(Data on locating visible targets)
--------------------------------
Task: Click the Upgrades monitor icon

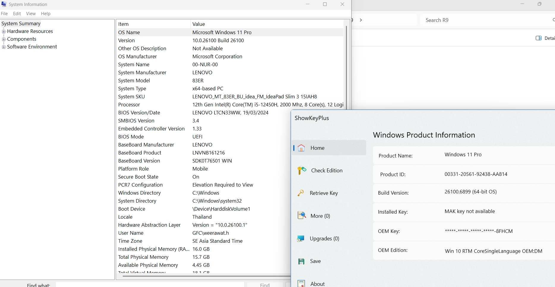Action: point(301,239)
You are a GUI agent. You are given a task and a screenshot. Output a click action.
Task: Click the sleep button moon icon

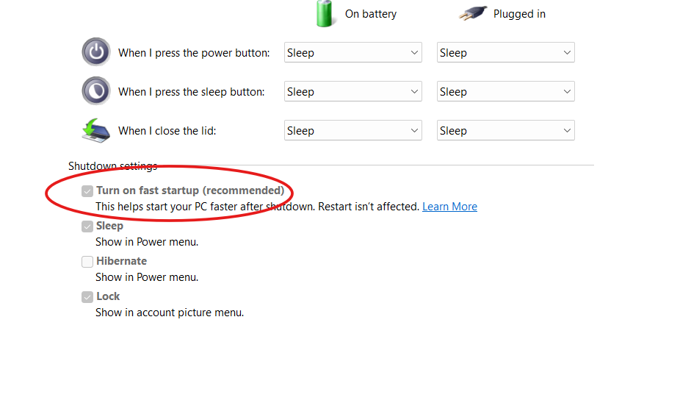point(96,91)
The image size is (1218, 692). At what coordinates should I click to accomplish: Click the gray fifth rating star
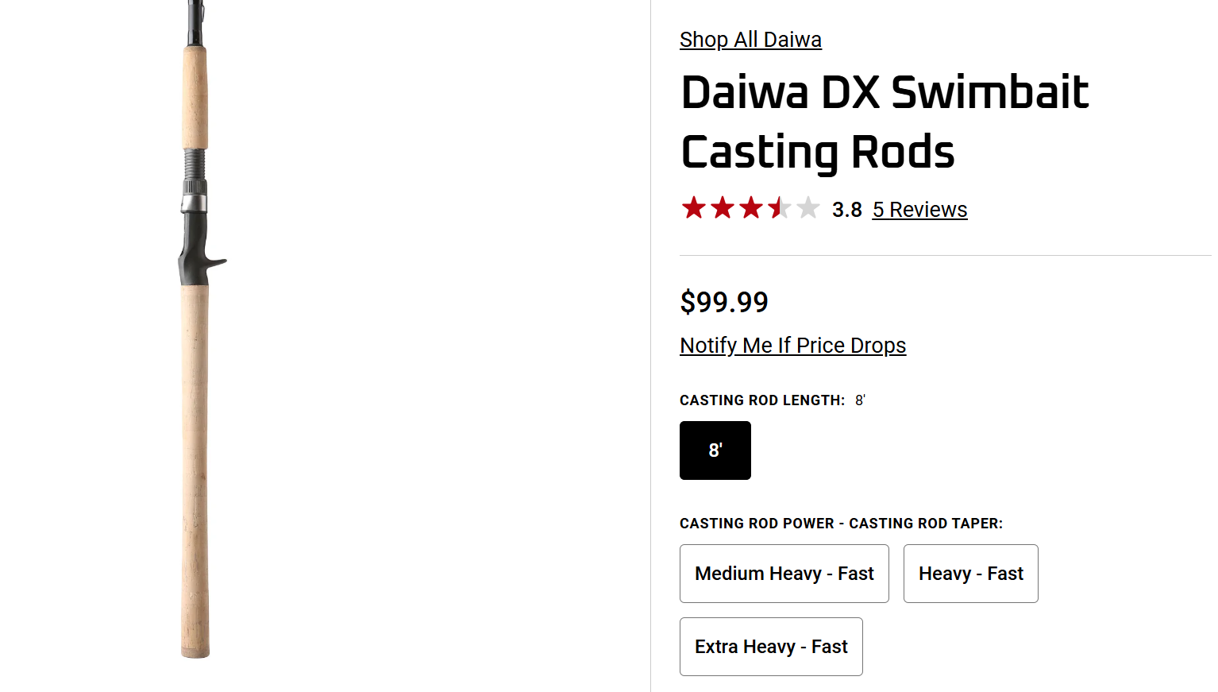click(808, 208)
--------------------------------
### Job
Return all the lines in these records word for word, leaving out the pictures.

### Solved problem
Task: Click the Upgrades monitor icon

Action: point(301,239)
You are a GUI agent. You are given a task and a screenshot. Output a click action.
Task: Click the sleep button moon icon

point(96,91)
The image size is (1218, 692). At what coordinates should I click to accomplish: Click the gray fifth rating star
click(808, 208)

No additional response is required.